“To have “style”, for me, means to stop surprising people” – an interview with Pravdoliub Ivanov

By Anna Savitskaya - Friday, June 5, 2015
“To have “style”, for me, means to stop surprising people” – an interview with Pravdoliub Ivanov

Pravdoliub Ivanov is a Bulgarian artist who confronts the creative process and enjoys not only the resulting material, but also the relations which arise with its creation and its perception by the public. The clashing of views, innovative approaches, the breaking of stereotypes - this is what constitutes the essence of the artist’s work. When confronted with the installations of Pravdoliub the world turns upside down, and the usual conventional balance is distorted.

“To have “style”, for me, means to stop surprising people” – an interview with Pravdoliub Ivanov

Pravdoliub Ivanov is a Bulgarian artist who confronts the creative process and enjoys not only the resulting material, but also the relations which arise with its creation and its perception by the public. The clashing of views, innovative approaches, the breaking of stereotypes - this is what constitutes the essence of the artist’s work. When confronted with the installations of Pravdoliub the world turns upside down, and the usual conventional balance is distorted. Using a variety of materials in his works, ranging from the silk ribbons used for military orders and medals, and including cheese, plasters, plates, school desks and chairs (from his piece "Pessimism No More"), Pravdo often combines the most unexpected substances and forces the viewer to let go of firm ground and enjoy the unpredictable. Confronting and questioning the viewer is Pravdoliub’s credo. Pravdoliub talks with Artdependence Magazine about his creative process and the ideas behind his artworks.

Artdependence Magazine: Does your work have a message and, if so, what would you say this message is?

Pravdoliub Ivanov: Well, I can’t say that there is one certain, general message in my works. I am quite often triggered by different political, social, or domestic issues. My ideas are a kind of a crossing point between daily life and fantasy - though I try to create works that belong to neither. Many of my installations are temporary. This is part of my belief that the value is not in the art work itself but rather in the relations it generates.

AD: How would you define your style? How do you feel about the diversity of media and themes you devote yourself to?

PI: I don’t know, I thought “style” is something we left behind in 19th century. To have “style”, for me, means to stop surprising people…and yourself. I don’t wish to have style, but I like it when people tell me – we saw something crazy in the city today, it looked like your work.

AD: One of your latest works, “The Life of Others is Somehow Easier”, 2014 (indoor version), presents a real dog house hanging from a gallery wall. Can you tell us a bit more about it?

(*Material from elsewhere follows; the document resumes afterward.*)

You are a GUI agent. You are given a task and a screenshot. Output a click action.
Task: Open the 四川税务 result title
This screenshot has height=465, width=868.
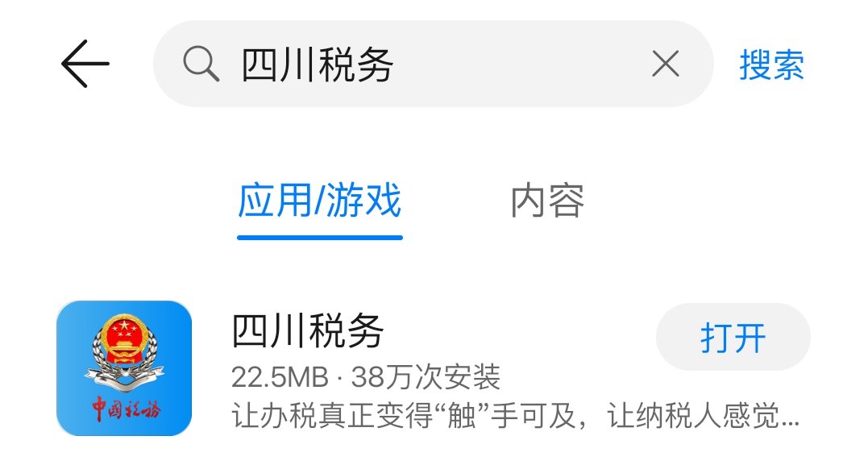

PI: I initially did that as an outdoor project in 2005 - I anonymously hung up 5 big dog houses high up on the trees in a small public park in Regensburg. Local people were anxious, wondering what kind of birds are coming to their city. Years later I made an indoor version in a gallery space, using a real second-hand dog house I bought from a village near Sofia. The title is like a clue for understanding the work. In Bulgarian (and may be in other languages too), we have expressions like “dog life” - for tough, unpleasant, heavy life, and “live like a bird” – for an easy going and stress-free life. So, I decided to mix them up. 

The Life of Others is Somehow Easier, 2014 (indoor version), installation view, 90 x 100 x 125 cm. Courtesy of the artist and Le Guern Gallery, Warsaw

AD: There are also several works where you play with carpets. For me, carpets (especially the ones hanging on the wall, in a Persian style) have a lot of reference to the communist past of Eastern Europe. People used to decorate walls with carpets, using them also for noise prevention and heat insulation. What role do the carpets play in your body of work?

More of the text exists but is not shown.